Task goal:
Arrange the lines of all the entries below as a Markdown table with two columns, Row and Line, numbering each row and leaving out blank lines.

Records provided:
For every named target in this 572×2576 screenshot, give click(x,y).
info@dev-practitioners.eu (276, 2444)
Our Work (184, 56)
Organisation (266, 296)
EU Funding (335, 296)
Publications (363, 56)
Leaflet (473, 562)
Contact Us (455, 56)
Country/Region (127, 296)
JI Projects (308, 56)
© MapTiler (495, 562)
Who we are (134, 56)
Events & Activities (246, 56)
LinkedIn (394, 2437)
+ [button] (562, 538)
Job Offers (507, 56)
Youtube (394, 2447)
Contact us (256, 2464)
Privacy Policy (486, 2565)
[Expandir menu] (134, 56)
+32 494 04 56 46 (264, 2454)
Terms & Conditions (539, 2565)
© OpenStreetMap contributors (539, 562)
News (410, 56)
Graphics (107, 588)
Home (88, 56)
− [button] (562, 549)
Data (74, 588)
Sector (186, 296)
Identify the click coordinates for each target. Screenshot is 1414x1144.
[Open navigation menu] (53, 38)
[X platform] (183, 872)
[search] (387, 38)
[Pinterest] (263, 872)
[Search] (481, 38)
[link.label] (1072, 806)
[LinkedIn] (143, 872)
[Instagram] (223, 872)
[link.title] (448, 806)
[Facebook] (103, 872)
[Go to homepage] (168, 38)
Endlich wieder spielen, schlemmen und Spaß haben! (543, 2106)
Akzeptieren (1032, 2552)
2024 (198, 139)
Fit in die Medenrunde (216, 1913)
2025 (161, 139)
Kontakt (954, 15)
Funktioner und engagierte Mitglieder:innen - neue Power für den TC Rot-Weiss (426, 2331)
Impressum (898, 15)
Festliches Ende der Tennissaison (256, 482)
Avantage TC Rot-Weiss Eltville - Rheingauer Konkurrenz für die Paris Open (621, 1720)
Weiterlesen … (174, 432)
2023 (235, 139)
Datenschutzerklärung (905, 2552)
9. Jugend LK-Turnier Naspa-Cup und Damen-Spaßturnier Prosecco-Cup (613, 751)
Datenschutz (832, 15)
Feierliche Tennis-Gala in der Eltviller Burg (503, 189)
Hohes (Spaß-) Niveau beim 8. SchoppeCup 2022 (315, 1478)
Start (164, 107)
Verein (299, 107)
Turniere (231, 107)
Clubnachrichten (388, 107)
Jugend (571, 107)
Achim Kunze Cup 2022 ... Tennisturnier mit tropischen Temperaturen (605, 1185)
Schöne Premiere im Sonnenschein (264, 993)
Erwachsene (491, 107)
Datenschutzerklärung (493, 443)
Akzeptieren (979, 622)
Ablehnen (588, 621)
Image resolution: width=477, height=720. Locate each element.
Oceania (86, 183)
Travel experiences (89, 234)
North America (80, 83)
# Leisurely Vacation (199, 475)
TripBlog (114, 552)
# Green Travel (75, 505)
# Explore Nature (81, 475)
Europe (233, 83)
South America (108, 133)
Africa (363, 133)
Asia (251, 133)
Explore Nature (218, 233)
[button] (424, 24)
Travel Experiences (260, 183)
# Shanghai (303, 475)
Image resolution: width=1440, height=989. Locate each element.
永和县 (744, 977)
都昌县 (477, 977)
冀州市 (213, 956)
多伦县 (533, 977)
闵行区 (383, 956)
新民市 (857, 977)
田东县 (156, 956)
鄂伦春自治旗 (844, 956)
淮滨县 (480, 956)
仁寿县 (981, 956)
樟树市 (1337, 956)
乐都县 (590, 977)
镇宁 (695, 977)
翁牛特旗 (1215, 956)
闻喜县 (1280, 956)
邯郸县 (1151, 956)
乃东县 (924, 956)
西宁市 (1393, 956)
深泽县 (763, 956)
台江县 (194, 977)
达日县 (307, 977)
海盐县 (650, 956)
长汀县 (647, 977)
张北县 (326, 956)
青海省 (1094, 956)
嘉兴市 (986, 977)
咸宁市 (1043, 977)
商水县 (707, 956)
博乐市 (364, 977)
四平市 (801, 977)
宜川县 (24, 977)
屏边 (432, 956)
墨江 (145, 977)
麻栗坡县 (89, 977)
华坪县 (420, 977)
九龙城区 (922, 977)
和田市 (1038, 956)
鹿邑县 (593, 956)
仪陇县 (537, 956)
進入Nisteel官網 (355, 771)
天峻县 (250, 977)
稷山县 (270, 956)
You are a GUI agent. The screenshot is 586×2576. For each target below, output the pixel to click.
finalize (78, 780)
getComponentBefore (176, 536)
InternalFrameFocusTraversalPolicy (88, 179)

Exercise solution:
| Row | Line |
|---|---|
| 1 | For every named target in this 572×2576 screenshot, give click(x,y). |
| 2 | info@dev-practitioners.eu (276, 2444) |
| 3 | Our Work (184, 56) |
| 4 | Organisation (266, 296) |
| 5 | EU Funding (335, 296) |
| 6 | Publications (363, 56) |
| 7 | Leaflet (473, 562) |
| 8 | Contact Us (455, 56) |
| 9 | Country/Region (127, 296) |
| 10 | JI Projects (308, 56) |
| 11 | © MapTiler (495, 562) |
| 12 | Who we are (134, 56) |
| 13 | Events & Activities (246, 56) |
| 14 | LinkedIn (394, 2437) |
| 15 | + [button] (562, 538) |
| 16 | Job Offers (507, 56) |
| 17 | Youtube (394, 2447) |
| 18 | Contact us (256, 2464) |
| 19 | Privacy Policy (486, 2565) |
| 20 | [Expandir menu] (134, 56) |
| 21 | +32 494 04 56 46 (264, 2454) |
| 22 | Terms & Conditions (539, 2565) |
| 23 | © OpenStreetMap contributors (539, 562) |
| 24 | News (410, 56) |
| 25 | Graphics (107, 588) |
| 26 | Home (88, 56) |
| 27 | − [button] (562, 549) |
| 28 | Data (74, 588) |
| 29 | Sector (186, 296) |
| 30 | Identify the click coordinates for each target. Screenshot is 1414x1144. |
| 31 | [Open navigation menu] (53, 38) |
| 32 | [X platform] (183, 872) |
| 33 | [search] (387, 38) |
| 34 | [Pinterest] (263, 872) |
| 35 | [Search] (481, 38) |
| 36 | [link.label] (1072, 806) |
| 37 | [LinkedIn] (143, 872) |
| 38 | [Instagram] (223, 872) |
| 39 | [link.title] (448, 806) |
| 40 | [Facebook] (103, 872) |
| 41 | [Go to homepage] (168, 38) |
| 42 | Endlich wieder spielen, schlemmen und Spaß haben! (543, 2106) |
| 43 | Akzeptieren (1032, 2552) |
| 44 | 2024 (198, 139) |
| 45 | Fit in die Medenrunde (216, 1913) |
| 46 | 2025 (161, 139) |
| 47 | Kontakt (954, 15) |
| 48 | Funktioner und engagierte Mitglieder:innen - neue Power für den TC Rot-Weiss (426, 2331) |
| 49 | Impressum (898, 15) |
| 50 | Festliches Ende der Tennissaison (256, 482) |
| 51 | Avantage TC Rot-Weiss Eltville - Rheingauer Konkurrenz für die Paris Open (621, 1720) |
| 52 | Weiterlesen … (174, 432) |
| 53 | 2023 (235, 139) |
| 54 | Datenschutzerklärung (905, 2552) |
| 55 | 9. Jugend LK-Turnier Naspa-Cup und Damen-Spaßturnier Prosecco-Cup (613, 751) |
| 56 | Datenschutz (832, 15) |
| 57 | Feierliche Tennis-Gala in der Eltviller Burg (503, 189) |
| 58 | Hohes (Spaß-) Niveau beim 8. SchoppeCup 2022 (315, 1478) |
| 59 | Start (164, 107) |
| 60 | Verein (299, 107) |
| 61 | Turniere (231, 107) |
| 62 | Clubnachrichten (388, 107) |
| 63 | Jugend (571, 107) |
| 64 | Achim Kunze Cup 2022 ... Tennisturnier mit tropischen Temperaturen (605, 1185) |
| 65 | Schöne Premiere im Sonnenschein (264, 993) |
| 66 | Erwachsene (491, 107) |
| 67 | Datenschutzerklärung (493, 443) |
| 68 | Akzeptieren (979, 622) |
| 69 | Ablehnen (588, 621) |
| 70 | Image resolution: width=477, height=720. Locate each element. |
| 71 | Oceania (86, 183) |
| 72 | Travel experiences (89, 234) |
| 73 | North America (80, 83) |
| 74 | # Leisurely Vacation (199, 475) |
| 75 | TripBlog (114, 552) |
| 76 | # Green Travel (75, 505) |
| 77 | # Explore Nature (81, 475) |
| 78 | Europe (233, 83) |
| 79 | South America (108, 133) |
| 80 | Africa (363, 133) |
| 81 | Asia (251, 133) |
| 82 | Explore Nature (218, 233) |
| 83 | [button] (424, 24) |
| 84 | Travel Experiences (260, 183) |
| 85 | # Shanghai (303, 475) |
| 86 | Image resolution: width=1440, height=989. Locate each element. |
| 87 | 永和县 (744, 977) |
| 88 | 都昌县 (477, 977) |
| 89 | 冀州市 (213, 956) |
| 90 | 多伦县 (533, 977) |
| 91 | 闵行区 (383, 956) |
| 92 | 新民市 (857, 977) |
| 93 | 田东县 (156, 956) |
| 94 | 鄂伦春自治旗 (844, 956) |
| 95 | 淮滨县 (480, 956) |
| 96 | 仁寿县 (981, 956) |
| 97 | 樟树市 (1337, 956) |
| 98 | 乐都县 (590, 977) |
| 99 | 镇宁 (695, 977) |
| 100 | 翁牛特旗 (1215, 956) |
| 101 | 闻喜县 (1280, 956) |
| 102 | 邯郸县 (1151, 956) |
| 103 | 乃东县 (924, 956) |
| 104 | 西宁市 (1393, 956) |
| 105 | 深泽县 (763, 956) |
| 106 | 台江县 (194, 977) |
| 107 | 达日县 (307, 977) |
| 108 | 海盐县 (650, 956) |
| 109 | 长汀县 (647, 977) |
| 110 | 张北县 (326, 956) |
| 111 | 青海省 (1094, 956) |
| 112 | 嘉兴市 (986, 977) |
| 113 | 咸宁市 (1043, 977) |
| 114 | 商水县 (707, 956) |
| 115 | 博乐市 (364, 977) |
| 116 | 四平市 (801, 977) |
| 117 | 宜川县 (24, 977) |
| 118 | 屏边 (432, 956) |
| 119 | 墨江 (145, 977) |
| 120 | 麻栗坡县 (89, 977) |
| 121 | 华坪县 (420, 977) |
| 122 | 九龙城区 (922, 977) |
| 123 | 和田市 (1038, 956) |
| 124 | 鹿邑县 (593, 956) |
| 125 | 仪陇县 (537, 956) |
| 126 | 進入Nisteel官網 (355, 771) |
| 127 | 天峻县 (250, 977) |
| 128 | 稷山县 (270, 956) |
| 129 | You are a GUI agent. The screenshot is 586×2576. For each target below, output the pixel to click. |
| 130 | finalize (78, 780) |
| 131 | getComponentBefore (176, 536) |
| 132 | InternalFrameFocusTraversalPolicy (88, 179) |